Takashi KOIDE  Daiki CHIBA  Mitsuaki AKIYAMA  Katsunari YOSHIOKA  Tsutomu MATSUMOTO  

Publication
IEICE TRANSACTIONS on Fundamentals of Electronics, Communications and Computer Sciences   Vol.E104-A   No.1   pp.162-181
Publication Date: 2021/01/01
Online ISSN: 1745-1337
DOI: 10.1587/transfun.2020CIP0005
Type of Manuscript: Special Section PAPER (Special Section on Cryptography and Information Security)
Category: 
Keyword: 
social engineering attacks,  browser automation,  web crawler,  

Full Text: FreePDF(2.8MB)


Summary: 
Web-based social engineering (SE) attacks manipulate users to perform specific actions, such as downloading malware and exposing personal information.

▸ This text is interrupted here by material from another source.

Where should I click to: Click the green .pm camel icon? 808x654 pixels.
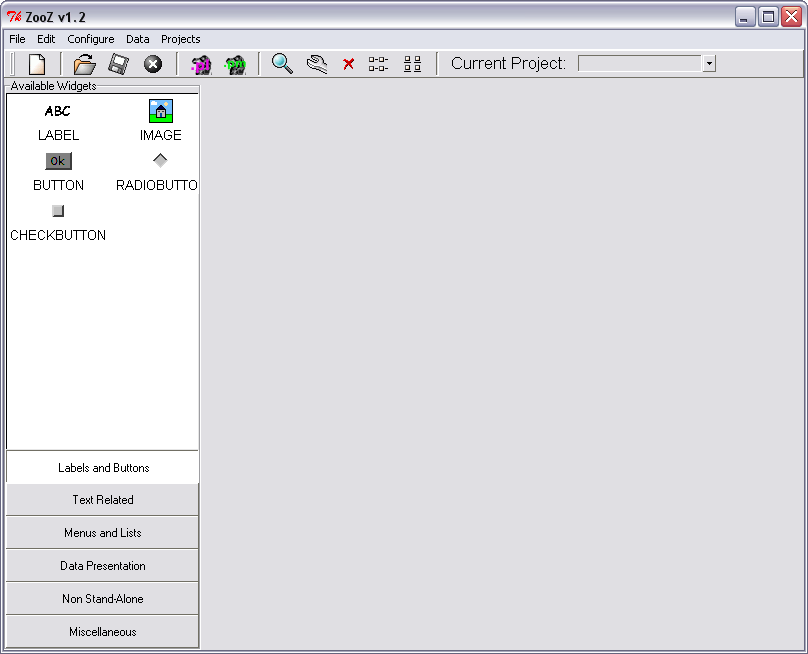tap(235, 64)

Aiming to effectively lure users, some SE attacks, which we call multi-step SE attacks, constitute a sequence of web pages starting from a landing page and require browser interactions at each web page. Also, different browser interactions executed on a web page often branch to multiple sequences to redirect users to different SE attacks. Although common systems analyze only landing pages or conduct browser interactions limited to a specific attack, little effort has been made to follow such sequences of web pages to collect multi-step SE attacks. We propose STRAYSHEEP, a system to automatically crawl a sequence of web pages and detect diverse multi-step SE attacks. We evaluate the effectiveness of STRAYSHEEP's three modules (landing-page-collection, web-crawling, and SE-detection) in terms of the rate of collected landing pages leading to SE attacks, efficiency of web crawling to reach more SE attacks, and accuracy in detecting the attacks. Our experimental results indicate that STRAYSHEEP can lead to 20% more SE attacks than Alexa top sites and search results of trend words, crawl five times more efficiently than a simple crawling module, and detect SE attacks with 95.5% accuracy. We demonstrate that STRAYSHEEP can collect various SE attacks, not limited to a specific attack. We also clarify attackers' techniques for tricking users and browser interactions, redirecting users to attacks.